Quantitative real-time RT-PCR analysis
Total RNA was extracted from the liver, muscle, hypothalamus, and interscapular fat tissues and purified with the RNeasy Mini Kit (Qiagen, Hilden, Germany). cDNA was synthesized using ReverTra Ace qPCR RT Master Mix (Toyobo, Osaka, Japan). The primers for 68 select genes were designed using Primer3; sequences are provided in Supplementary Table 1. GAPDH was used for normalization. qRT-PCR was performed using the QuantiSpeed SYBR Green Kit (PhileKorea, Seoul, Republic of Korea). n = 4 per group.
 
Western Blot
HFD-induced obese mice were dosed with 100 mg·kg-1 of HSG4112 for 11 days prior to sacrifice. The hypothalamus and interscapular adipose tissues were extracted. Western blotting was performed as previously described [19]. Phospho AMPK alpha 1 (T183) and 2 (T172) and UCP1 (Abcam, Cambridge, United Kingdom) were used as primary antibodies.
 
Metabolic analysis
HFD-induced obese mice were given either vehicle only or vehicle with HSG4112 (0.5% feed mixture) for 4 weeks prior to the metabolic rate analysis.
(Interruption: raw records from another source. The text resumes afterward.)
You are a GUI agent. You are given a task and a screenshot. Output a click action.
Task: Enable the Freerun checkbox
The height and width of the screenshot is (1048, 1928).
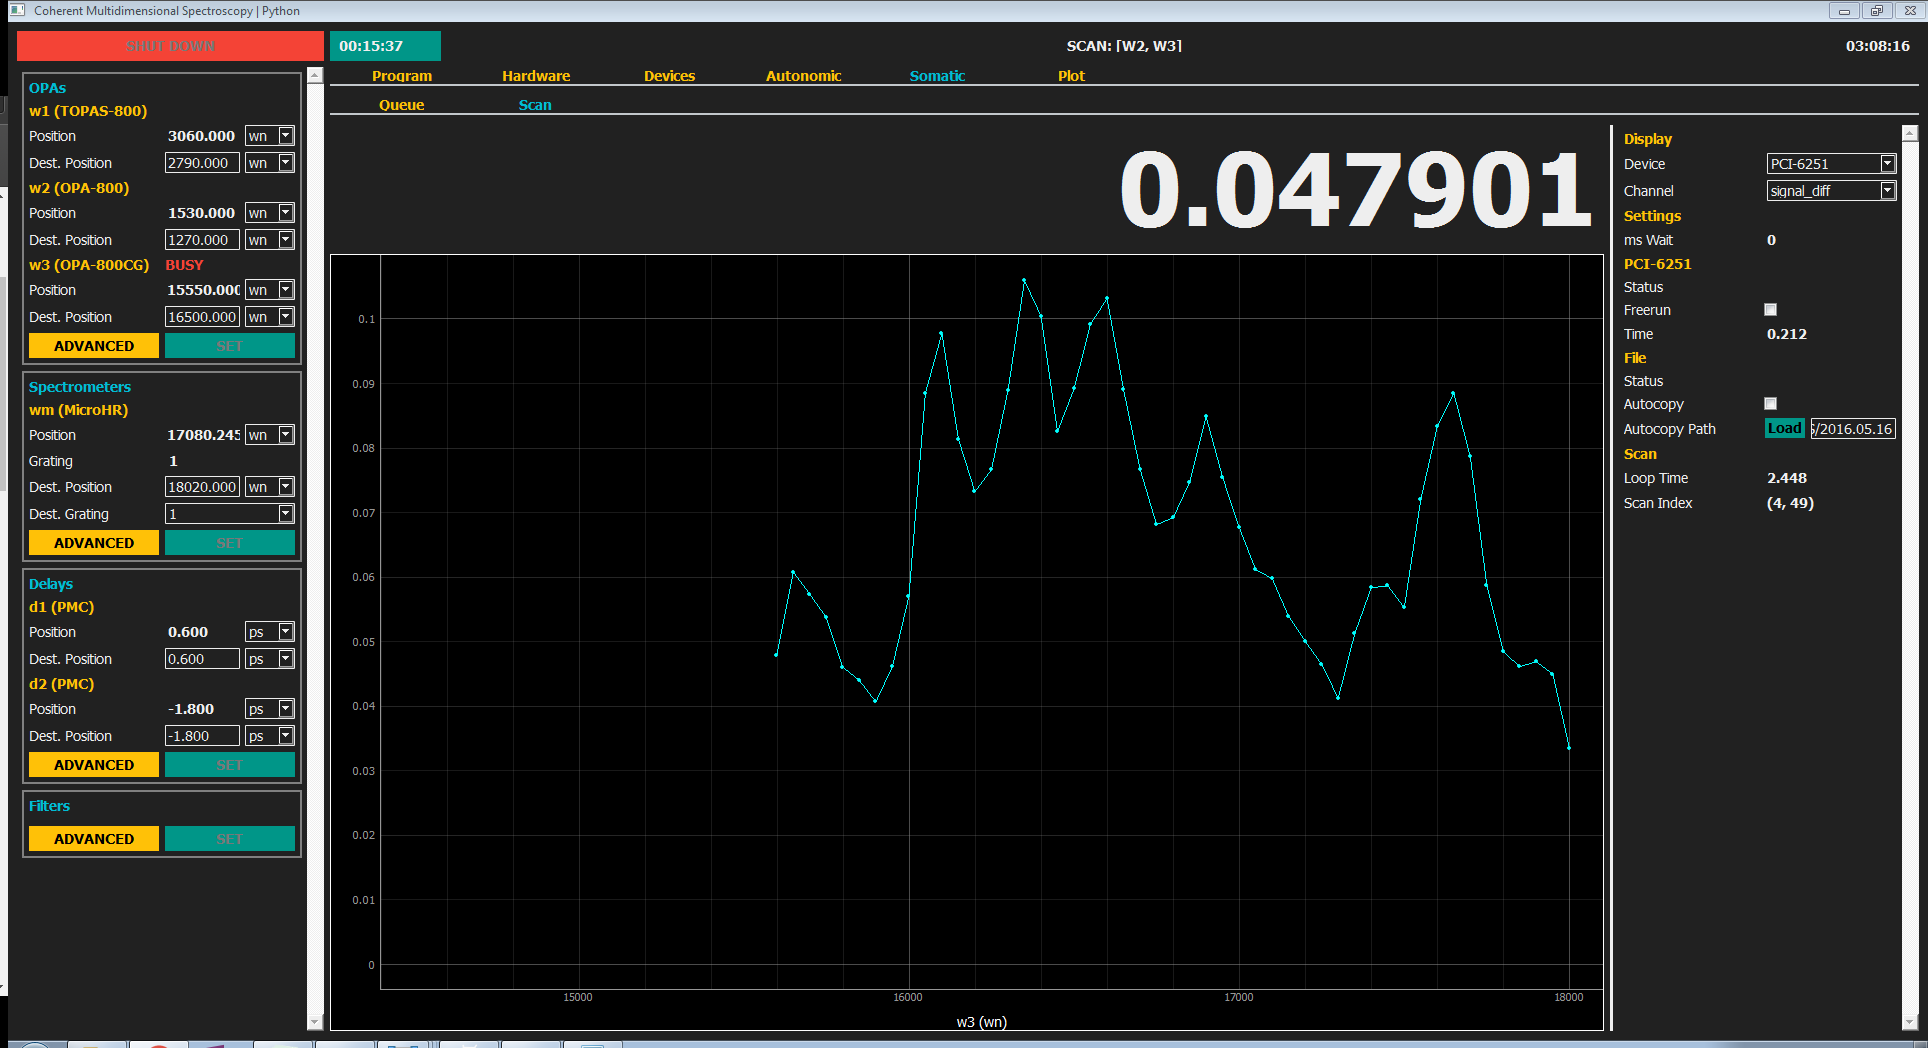[1770, 310]
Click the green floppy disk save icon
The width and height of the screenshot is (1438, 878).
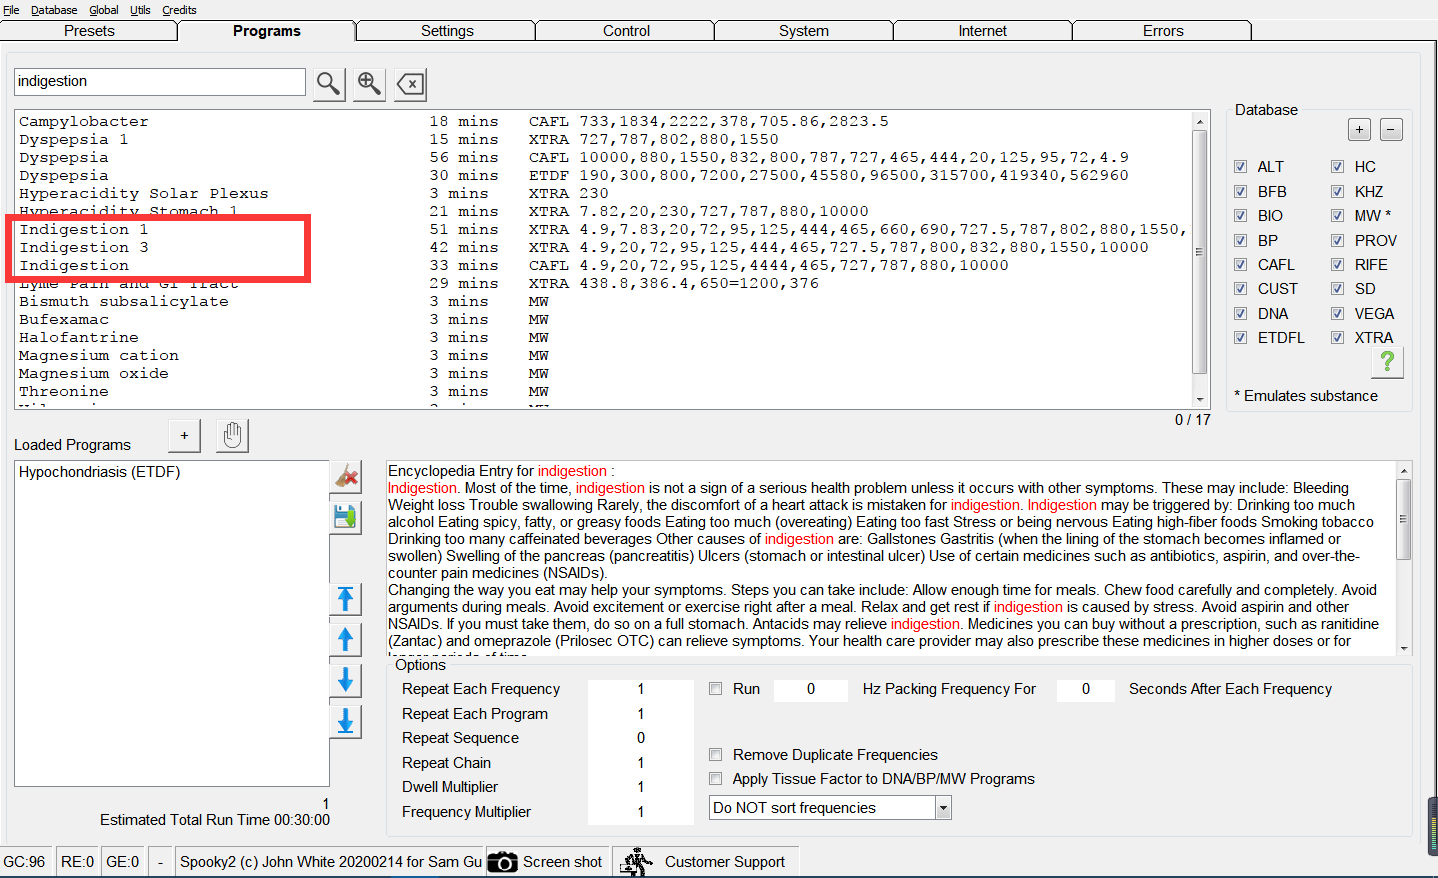[346, 517]
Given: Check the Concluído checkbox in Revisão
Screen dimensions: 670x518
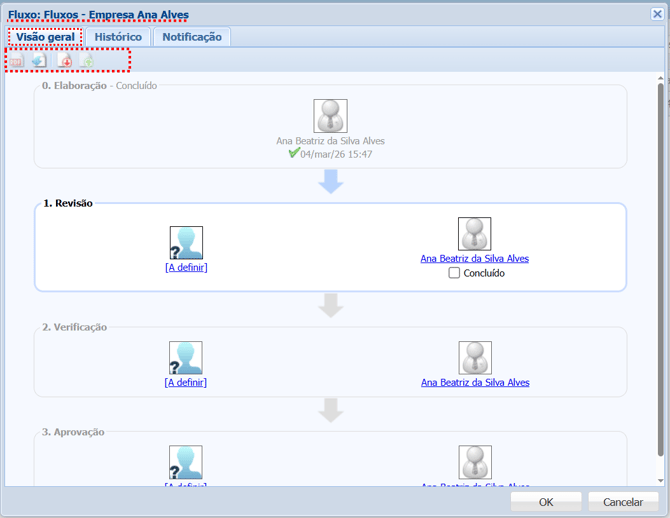Looking at the screenshot, I should pos(454,273).
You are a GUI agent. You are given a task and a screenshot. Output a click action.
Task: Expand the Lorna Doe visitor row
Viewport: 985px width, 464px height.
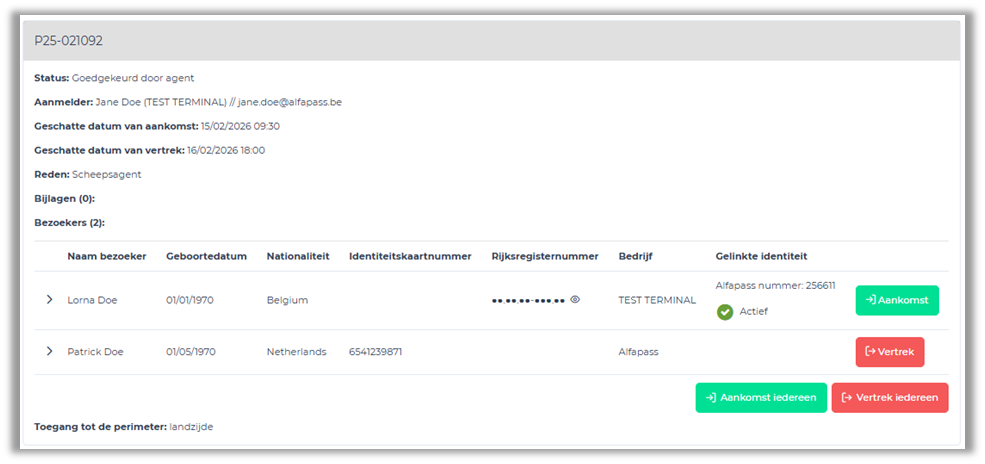click(x=49, y=299)
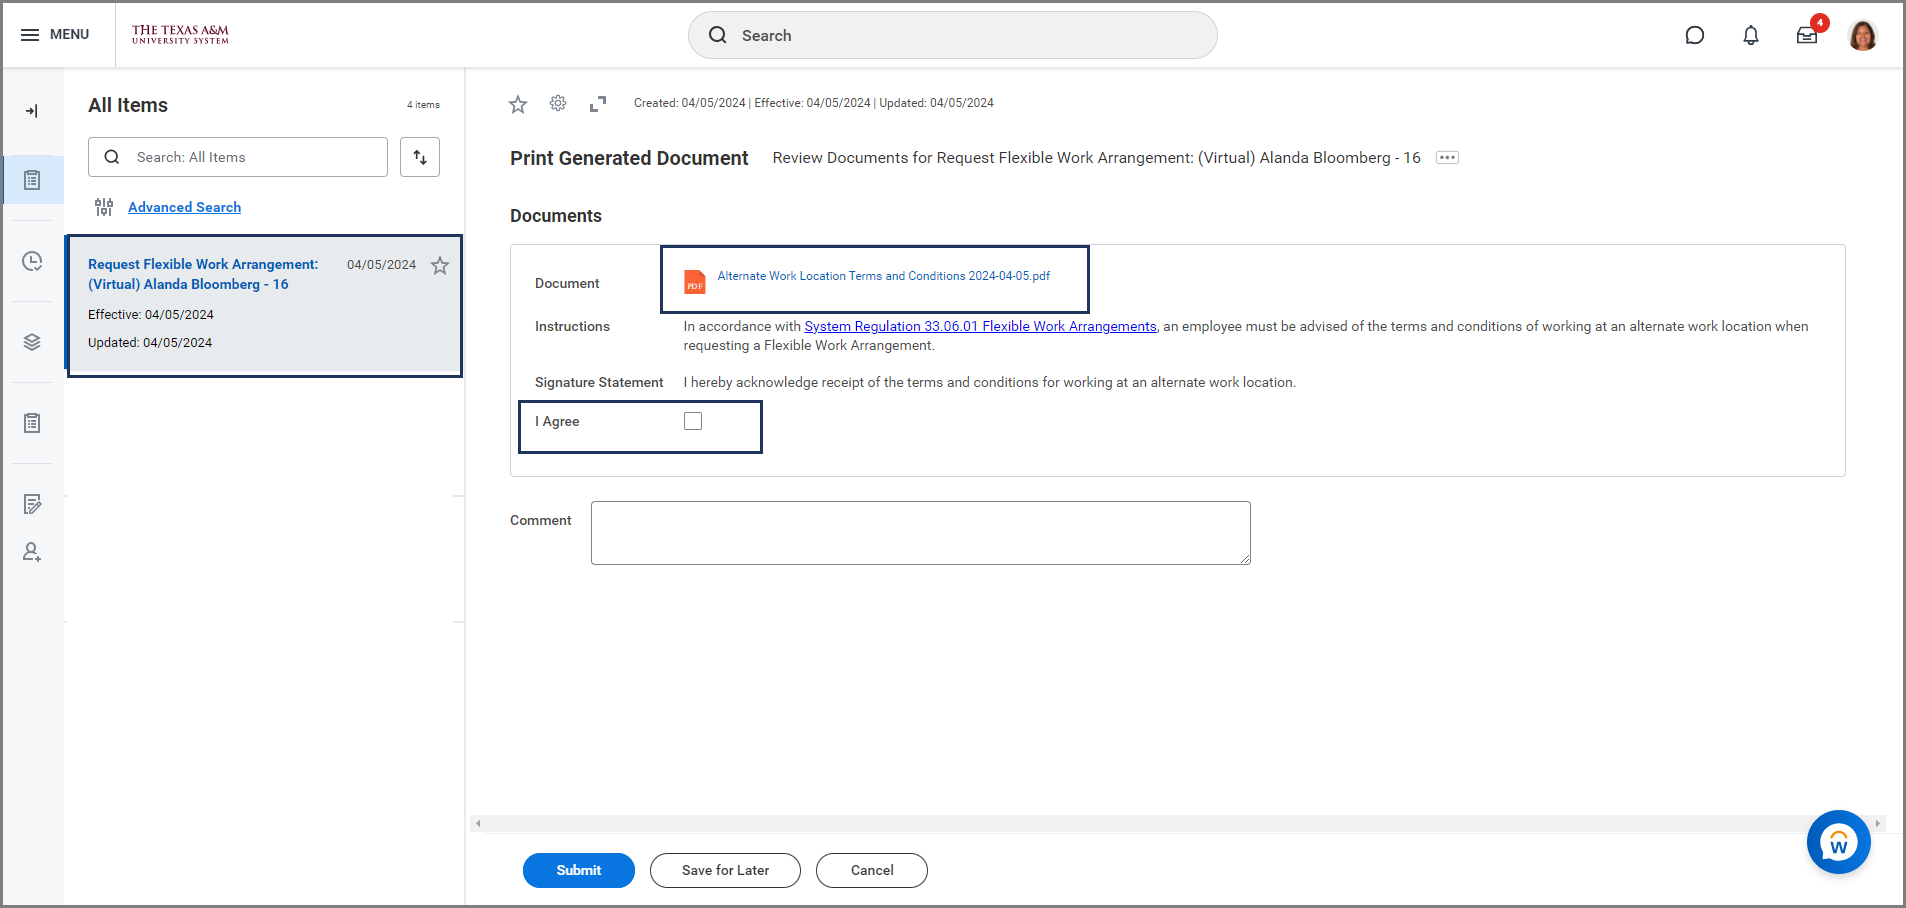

Instead of oral administration, HSG4112 was mixed to the diet in order to avoid effects that may occur from taking the animals out of the indirect calorimetry cage for daily dose administration while maintaining the weight-loss effect equivalent to the oral administration of HSG4112 at 100 mg·kg-1 dose (Supplementary Fig. 1). The mice were placed inside an Oxymax/CLAMS (Columbus Instruments, Columbus, OH, USA) for 24 hours prior to the experiment for environmental adaptation, and for an additional 49 hours for the experiment. All parameters – VO2, VCO2, respiratory exchange ratio, energy expenditure, and locomotor activity – were calculated using a built-in software and previously reported method [20]. n = 4 per group. This study was conducted at Asan Medical Center, Republic of Korea (approval from the Institutional Animal Care and Use Committee of Asan Institute for Life Sciences).
 
Statistical analysis
Statistical analyses were performed using GraphPad Prism 8.3.0 (GraphPad Software Inc., San Diego, CA, USA) by one-way or two-way ANOVA followed by Student’s, Dunnett’s, Tukey’s, or Sidak’s post-hoc test as appropriate. A P value of less than 0.5 was considered significant. All density values were quantified using ImageJ.